| What to do |
Rewrite every line of the items below as a Markdown table with the columns Row and Line. Number the lines in order under Row, give each line's text under Line, and leave out blank lines.

-- Start Task inputs --

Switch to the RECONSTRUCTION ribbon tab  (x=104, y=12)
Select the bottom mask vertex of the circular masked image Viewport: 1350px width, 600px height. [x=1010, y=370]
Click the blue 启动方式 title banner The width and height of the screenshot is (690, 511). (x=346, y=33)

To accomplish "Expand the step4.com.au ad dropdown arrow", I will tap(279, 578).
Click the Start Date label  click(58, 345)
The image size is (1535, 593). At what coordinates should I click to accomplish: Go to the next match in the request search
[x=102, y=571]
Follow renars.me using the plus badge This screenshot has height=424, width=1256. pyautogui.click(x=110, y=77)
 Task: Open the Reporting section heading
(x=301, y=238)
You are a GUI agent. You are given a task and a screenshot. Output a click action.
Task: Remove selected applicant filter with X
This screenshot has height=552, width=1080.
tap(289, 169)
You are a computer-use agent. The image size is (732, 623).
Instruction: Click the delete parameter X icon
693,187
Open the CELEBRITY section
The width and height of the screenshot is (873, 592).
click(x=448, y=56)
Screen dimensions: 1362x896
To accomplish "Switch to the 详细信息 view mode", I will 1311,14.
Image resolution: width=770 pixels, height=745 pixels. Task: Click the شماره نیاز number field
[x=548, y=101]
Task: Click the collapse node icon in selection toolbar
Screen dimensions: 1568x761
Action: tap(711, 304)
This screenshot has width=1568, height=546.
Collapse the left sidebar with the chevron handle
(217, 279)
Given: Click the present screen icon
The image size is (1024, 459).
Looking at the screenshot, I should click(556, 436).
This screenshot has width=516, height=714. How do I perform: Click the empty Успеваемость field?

-- End Task inputs --

| Written answer |
| Row | Line |
|---|---|
| 1 | Switch to the RECONSTRUCTION ribbon tab  (x=104, y=12) |
| 2 | Select the bottom mask vertex of the circular masked image Viewport: 1350px width, 600px height. [x=1010, y=370] |
| 3 | Click the blue 启动方式 title banner The width and height of the screenshot is (690, 511). (x=346, y=33) |
| 4 | To accomplish "Expand the step4.com.au ad dropdown arrow", I will tap(279, 578). |
| 5 | Click the Start Date label  click(58, 345) |
| 6 | The image size is (1535, 593). At what coordinates should I click to accomplish: Go to the next match in the request search |
| 7 | [x=102, y=571] |
| 8 | Follow renars.me using the plus badge This screenshot has height=424, width=1256. pyautogui.click(x=110, y=77) |
| 9 |  Task: Open the Reporting section heading |
| 10 | (x=301, y=238) |
| 11 | You are a GUI agent. You are given a task and a screenshot. Output a click action. |
| 12 | Task: Remove selected applicant filter with X |
| 13 | This screenshot has height=552, width=1080. |
| 14 | tap(289, 169) |
| 15 | You are a computer-use agent. The image size is (732, 623). |
| 16 | Instruction: Click the delete parameter X icon |
| 17 | 693,187 |
| 18 | Open the CELEBRITY section |
| 19 | The width and height of the screenshot is (873, 592). |
| 20 | click(x=448, y=56) |
| 21 | Screen dimensions: 1362x896 |
| 22 | To accomplish "Switch to the 详细信息 view mode", I will 1311,14. |
| 23 | Image resolution: width=770 pixels, height=745 pixels. Task: Click the شماره نیاز number field |
| 24 | [x=548, y=101] |
| 25 | Task: Click the collapse node icon in selection toolbar |
| 26 | Screen dimensions: 1568x761 |
| 27 | Action: tap(711, 304) |
| 28 | This screenshot has width=1568, height=546. |
| 29 | Collapse the left sidebar with the chevron handle |
| 30 | (217, 279) |
| 31 | Given: Click the present screen icon |
| 32 | The image size is (1024, 459). |
| 33 | Looking at the screenshot, I should click(556, 436). |
| 34 | This screenshot has width=516, height=714. How do I perform: Click the empty Успеваемость field? |